I pulled the bedroom door almost shut so that Jack, if he was listening, wouldn’t overhear. In a low voice, I said, “We have to take him to the hospital, Isabel.”
Isabel laughed—a weird, ugly sound. “And tell them what? He’s supposed to be dead. You think I haven’t been thinking about this? Even if we give a fake name, his face has been all over the news for two months.”
“Then we just take our chances, right? We’ll come up with some story. I mean, we have to at least try, right?”
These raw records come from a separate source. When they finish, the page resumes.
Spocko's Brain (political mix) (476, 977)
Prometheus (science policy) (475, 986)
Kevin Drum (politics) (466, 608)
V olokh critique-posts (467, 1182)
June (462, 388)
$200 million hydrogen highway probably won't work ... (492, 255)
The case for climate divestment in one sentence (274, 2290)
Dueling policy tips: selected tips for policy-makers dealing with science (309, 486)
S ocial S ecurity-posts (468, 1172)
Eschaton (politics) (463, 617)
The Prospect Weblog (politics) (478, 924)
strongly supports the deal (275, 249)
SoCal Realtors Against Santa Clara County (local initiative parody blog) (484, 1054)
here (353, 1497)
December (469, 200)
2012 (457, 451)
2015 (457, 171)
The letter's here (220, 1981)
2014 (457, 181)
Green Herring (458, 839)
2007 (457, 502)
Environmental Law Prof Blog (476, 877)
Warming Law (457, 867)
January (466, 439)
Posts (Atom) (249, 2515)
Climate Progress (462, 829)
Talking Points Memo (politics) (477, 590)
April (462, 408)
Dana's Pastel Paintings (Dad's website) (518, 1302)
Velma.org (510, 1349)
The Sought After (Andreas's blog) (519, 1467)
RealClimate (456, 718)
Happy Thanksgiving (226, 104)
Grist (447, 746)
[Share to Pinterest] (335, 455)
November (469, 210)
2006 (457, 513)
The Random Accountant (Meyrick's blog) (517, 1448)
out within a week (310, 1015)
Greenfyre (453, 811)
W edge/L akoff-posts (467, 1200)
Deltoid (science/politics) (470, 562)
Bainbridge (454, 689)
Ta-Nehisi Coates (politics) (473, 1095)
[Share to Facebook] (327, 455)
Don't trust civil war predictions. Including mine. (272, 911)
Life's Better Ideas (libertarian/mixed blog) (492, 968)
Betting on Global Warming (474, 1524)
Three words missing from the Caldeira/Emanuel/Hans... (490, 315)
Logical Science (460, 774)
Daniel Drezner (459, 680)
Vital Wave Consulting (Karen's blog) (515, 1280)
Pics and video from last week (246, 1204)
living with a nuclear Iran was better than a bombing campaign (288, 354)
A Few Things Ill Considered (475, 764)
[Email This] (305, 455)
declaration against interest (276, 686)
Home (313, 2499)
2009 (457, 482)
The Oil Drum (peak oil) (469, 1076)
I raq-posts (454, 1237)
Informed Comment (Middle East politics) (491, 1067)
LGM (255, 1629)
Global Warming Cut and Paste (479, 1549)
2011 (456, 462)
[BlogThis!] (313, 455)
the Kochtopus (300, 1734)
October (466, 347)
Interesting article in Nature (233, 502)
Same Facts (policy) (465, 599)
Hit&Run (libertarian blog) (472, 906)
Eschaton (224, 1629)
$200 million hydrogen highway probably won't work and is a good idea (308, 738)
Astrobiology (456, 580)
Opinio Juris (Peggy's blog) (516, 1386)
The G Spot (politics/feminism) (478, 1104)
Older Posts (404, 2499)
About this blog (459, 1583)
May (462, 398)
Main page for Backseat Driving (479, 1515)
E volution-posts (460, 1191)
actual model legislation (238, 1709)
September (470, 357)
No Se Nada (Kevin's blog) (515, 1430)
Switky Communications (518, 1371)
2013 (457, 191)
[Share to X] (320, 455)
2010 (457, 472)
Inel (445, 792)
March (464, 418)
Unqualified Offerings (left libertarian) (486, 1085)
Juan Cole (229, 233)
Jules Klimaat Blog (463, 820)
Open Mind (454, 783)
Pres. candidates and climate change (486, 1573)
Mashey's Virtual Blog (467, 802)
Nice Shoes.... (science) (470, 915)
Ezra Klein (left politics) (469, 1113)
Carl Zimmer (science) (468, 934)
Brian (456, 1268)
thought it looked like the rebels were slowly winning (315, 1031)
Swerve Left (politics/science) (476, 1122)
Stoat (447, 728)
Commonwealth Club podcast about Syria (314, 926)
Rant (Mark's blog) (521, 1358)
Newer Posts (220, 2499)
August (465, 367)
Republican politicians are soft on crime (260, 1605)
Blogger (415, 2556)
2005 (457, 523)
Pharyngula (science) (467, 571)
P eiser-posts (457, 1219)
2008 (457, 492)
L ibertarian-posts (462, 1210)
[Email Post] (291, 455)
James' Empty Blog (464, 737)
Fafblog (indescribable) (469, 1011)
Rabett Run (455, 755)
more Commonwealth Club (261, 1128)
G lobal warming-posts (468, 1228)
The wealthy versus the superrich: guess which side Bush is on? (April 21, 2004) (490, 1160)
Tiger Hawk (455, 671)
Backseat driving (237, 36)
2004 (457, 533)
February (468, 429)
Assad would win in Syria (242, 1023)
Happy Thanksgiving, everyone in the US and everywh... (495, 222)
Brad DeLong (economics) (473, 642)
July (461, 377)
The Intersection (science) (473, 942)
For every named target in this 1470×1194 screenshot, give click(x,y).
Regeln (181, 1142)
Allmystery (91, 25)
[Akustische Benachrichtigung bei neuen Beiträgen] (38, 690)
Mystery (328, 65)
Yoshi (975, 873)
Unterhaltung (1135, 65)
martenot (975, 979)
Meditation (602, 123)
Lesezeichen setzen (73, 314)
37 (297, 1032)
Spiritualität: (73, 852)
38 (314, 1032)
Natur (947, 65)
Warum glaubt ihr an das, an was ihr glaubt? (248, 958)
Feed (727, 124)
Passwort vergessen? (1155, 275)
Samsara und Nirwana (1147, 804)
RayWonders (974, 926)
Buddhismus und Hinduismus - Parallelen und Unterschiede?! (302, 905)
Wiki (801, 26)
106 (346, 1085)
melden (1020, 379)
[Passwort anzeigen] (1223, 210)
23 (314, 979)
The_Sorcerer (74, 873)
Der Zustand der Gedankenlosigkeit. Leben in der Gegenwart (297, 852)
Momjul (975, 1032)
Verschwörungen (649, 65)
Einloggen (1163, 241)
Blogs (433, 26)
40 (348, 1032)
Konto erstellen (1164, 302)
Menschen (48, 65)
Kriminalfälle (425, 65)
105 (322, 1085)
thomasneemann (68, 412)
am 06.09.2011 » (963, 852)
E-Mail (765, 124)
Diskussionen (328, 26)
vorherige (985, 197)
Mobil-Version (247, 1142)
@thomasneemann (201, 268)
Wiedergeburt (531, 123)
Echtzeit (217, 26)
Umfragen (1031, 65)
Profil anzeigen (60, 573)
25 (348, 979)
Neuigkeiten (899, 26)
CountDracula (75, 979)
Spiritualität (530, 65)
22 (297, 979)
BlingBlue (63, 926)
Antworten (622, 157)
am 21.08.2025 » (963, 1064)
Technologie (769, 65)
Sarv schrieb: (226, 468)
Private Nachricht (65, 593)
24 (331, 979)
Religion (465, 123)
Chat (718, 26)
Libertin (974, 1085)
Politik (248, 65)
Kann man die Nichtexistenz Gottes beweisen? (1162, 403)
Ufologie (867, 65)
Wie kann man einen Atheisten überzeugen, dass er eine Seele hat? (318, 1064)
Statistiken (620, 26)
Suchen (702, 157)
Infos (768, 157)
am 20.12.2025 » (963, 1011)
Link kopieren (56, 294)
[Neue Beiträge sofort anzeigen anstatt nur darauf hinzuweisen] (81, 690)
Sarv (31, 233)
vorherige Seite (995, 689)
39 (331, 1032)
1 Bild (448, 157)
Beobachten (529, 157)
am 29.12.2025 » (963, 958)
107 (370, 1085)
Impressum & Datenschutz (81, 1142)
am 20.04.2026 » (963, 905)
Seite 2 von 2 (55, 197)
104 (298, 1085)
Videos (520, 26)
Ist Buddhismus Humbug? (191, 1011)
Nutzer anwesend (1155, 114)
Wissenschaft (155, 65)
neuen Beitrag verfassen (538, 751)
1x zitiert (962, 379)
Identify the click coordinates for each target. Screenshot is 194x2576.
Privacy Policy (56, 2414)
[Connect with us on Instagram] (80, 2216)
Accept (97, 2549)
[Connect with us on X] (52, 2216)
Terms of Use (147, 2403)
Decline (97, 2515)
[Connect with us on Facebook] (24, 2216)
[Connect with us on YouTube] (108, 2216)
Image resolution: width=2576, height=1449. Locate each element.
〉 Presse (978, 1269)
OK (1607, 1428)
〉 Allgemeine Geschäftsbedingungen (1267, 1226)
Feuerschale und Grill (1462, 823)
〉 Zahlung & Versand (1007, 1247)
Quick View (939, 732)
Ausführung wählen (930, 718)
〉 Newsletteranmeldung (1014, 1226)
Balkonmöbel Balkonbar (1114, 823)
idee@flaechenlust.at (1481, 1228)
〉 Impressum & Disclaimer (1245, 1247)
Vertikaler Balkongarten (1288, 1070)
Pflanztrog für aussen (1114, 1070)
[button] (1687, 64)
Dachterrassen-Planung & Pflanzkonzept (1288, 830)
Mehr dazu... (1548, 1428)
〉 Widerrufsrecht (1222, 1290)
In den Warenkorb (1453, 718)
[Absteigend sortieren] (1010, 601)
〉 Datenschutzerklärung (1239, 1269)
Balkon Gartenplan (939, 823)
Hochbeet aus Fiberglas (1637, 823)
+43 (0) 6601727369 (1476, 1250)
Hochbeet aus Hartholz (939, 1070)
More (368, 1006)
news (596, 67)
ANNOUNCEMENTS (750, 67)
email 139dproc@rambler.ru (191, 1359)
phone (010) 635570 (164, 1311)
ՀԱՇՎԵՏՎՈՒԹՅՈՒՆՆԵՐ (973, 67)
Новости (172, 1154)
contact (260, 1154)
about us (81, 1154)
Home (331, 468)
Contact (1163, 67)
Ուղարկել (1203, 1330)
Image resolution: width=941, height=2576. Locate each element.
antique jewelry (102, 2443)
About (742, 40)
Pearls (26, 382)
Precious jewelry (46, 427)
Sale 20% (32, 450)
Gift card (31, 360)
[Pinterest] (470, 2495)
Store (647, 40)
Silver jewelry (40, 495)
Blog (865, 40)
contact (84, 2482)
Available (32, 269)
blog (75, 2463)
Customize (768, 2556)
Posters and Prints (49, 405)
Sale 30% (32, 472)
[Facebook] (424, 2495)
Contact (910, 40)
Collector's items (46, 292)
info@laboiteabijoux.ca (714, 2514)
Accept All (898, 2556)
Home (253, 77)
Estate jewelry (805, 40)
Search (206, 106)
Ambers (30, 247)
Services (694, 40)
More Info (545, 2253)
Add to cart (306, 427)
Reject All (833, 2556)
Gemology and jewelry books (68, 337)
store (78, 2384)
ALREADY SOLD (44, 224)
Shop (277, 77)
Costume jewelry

She looked up at me with her red-rimmed eyes for a long moment. When she finally spoke, her voice was hollow. “Do you think I want him to die? Don’t you think I want to save him? It’s too late, Grace! It’s hard for people to survive this kind of meningitis even if they’ve gotten treatment from the very beginning. Right now, for him, after three days? I don’t even have painkillers to give him, much less anything that might do something for this. I thought the wolf part might save him, like it saved you. But he doesn’t have a chance. Not a chance.”
I took the coffee cup out of her hands. “We can’t just watch him die. We’ll take him to a hospital that won’t know him right away. We’ll drive to Duluth if we have to. They won’t recognize him there, at least not right away, and by then, we’ll have thought of something to tell them. Go clean up your face and get whatever of his stuff you want to bring. Come on, Isabel. Move.”
Isabel still didn’t answer, but she headed for the stairs. After she’d gone, I went into the downstairs bathroom and opened up the cupboard, thinking there might be something useful in there. A houseful of people tended to accumulate a lot of meds. There was some acetaminophen and some prescription pain pills from three years previously. I took all of it and went back to Jack’s room.
Kneeling by his head, I said, “Jack, are you awake?” I smelled puke on his breath and wondered at the hell he and Isabel had been living in for the past three days; it twisted my stomach. I tried to convince myself that he somehow deserved this for making me lose Sam, but I couldn’t.
It took a very long time for him to answer. “No.”